At the beginning of the administration, my plan was to pick a few issues that are dear to my heart and concentrate my activism. I wanted to keep steady in the face of the deliberate barrage designed to keep us off kilter. I lost focus.
When the panic feelings come up, I turn off the news for a bit, and listen to a lot of Bowie. Sometimes it’s all just too much and I need to catch my breath and replenish so I don’t give up on the infinite possibilities of sending this world into the direction of justice and love. It reminds me of what Audre Lorde says: Revolution is not a one-time event. If it is continual, then rest, respite, rejoice is a part of reimagining and creating an inclusive world.
Individuals voted and that matters. It really matters. I heard a New Yorker on the news scream, “Goodness won! Goodness won!” A global dance party erupted. Church bells rang across Europe, the first time they rang on a day other than Christmas since the end of World War II. When I came in from the rain, I danced around my house with my cat Fritz, imagining I was shaking it in the electric slide on the street in DC. All day I talked and texted joy and relief with family and friends. That evening, my friend Lisa and I cruised down Sunset with hundreds of others in Silverlake, blaring Philadelphia Freedom and dancing in the car. People waved flags, mostly American and pride, danced, played instruments, sang. The euphoria was just as palpable as sunshine.

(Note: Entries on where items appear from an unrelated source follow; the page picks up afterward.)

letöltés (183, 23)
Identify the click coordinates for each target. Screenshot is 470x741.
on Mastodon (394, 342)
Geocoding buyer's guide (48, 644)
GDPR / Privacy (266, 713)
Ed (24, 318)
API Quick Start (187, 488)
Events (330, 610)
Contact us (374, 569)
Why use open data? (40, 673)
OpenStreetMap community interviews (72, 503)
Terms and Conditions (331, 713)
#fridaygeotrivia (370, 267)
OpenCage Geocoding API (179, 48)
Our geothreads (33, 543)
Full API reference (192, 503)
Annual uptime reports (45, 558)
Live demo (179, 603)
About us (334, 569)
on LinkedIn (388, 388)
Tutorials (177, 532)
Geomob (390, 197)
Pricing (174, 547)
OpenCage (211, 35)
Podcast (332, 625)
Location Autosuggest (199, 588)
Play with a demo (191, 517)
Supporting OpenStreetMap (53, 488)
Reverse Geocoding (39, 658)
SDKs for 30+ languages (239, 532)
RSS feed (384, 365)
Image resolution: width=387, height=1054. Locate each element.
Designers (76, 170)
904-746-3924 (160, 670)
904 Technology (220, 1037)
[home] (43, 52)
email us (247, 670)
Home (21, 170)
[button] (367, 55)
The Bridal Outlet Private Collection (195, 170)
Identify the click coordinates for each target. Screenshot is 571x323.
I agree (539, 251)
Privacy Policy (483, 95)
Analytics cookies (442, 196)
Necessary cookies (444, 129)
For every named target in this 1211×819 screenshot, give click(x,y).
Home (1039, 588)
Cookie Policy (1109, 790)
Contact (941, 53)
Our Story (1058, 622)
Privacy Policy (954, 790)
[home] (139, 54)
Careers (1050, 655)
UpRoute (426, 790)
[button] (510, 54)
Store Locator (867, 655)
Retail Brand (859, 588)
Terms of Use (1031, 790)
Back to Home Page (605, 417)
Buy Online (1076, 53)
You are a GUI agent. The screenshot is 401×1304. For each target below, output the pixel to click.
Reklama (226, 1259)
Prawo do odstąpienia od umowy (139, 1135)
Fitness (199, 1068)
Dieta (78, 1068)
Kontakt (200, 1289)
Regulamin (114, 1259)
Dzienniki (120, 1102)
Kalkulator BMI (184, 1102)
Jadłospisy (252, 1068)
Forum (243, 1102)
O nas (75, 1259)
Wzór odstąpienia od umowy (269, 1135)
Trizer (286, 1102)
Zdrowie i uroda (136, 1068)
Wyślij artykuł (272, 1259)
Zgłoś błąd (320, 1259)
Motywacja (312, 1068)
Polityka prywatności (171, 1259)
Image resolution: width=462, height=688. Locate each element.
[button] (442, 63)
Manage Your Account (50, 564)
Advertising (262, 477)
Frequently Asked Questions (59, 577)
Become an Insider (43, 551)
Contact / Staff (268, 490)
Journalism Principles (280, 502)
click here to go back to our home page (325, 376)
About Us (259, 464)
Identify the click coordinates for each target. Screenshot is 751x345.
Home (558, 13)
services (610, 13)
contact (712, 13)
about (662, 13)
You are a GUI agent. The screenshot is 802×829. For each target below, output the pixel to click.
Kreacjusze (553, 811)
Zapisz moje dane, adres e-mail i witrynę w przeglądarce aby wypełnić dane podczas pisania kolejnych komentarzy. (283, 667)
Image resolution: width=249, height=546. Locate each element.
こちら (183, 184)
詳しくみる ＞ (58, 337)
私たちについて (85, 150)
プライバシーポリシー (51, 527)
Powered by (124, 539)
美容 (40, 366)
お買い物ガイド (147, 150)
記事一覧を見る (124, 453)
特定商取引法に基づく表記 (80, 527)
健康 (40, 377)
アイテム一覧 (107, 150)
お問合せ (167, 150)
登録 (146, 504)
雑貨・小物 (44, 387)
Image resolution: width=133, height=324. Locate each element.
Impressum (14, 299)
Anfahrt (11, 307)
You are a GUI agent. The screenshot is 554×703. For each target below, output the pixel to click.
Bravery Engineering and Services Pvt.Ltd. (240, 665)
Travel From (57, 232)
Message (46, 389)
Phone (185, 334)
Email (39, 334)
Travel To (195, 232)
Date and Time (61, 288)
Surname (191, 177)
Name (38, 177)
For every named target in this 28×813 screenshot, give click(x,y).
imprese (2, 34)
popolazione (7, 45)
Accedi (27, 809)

I have zero certainties about the future, and how we repair all the damage. But I have been holding in my heart what Howard Zinn says “the future is a series of presents, and to live now as we think human beings should live, in defiance of all that is bad around us, is itself a marvelous victory.”
And I, I can remember
Standing by the wall,
And the guns,
guns shot above our heads
we kissed as if nothing could fall
and the shame, it fell on the other side
we can beat them forever and ever
Oh, and Bowie, always Bowie-who sang that lovers kissing by the wall in Berlin can stop bullets. Not famous or rich lovers, just an ordinary couple.
Everyday people are the heroes. Every single person who made a phone call and wrote a postcard. Those who joined Joy to the Polls. Everyone who waited in long lines. The millions who voted.
We can be heroes, just one day.
What song did you listen/dance to on that Saturday?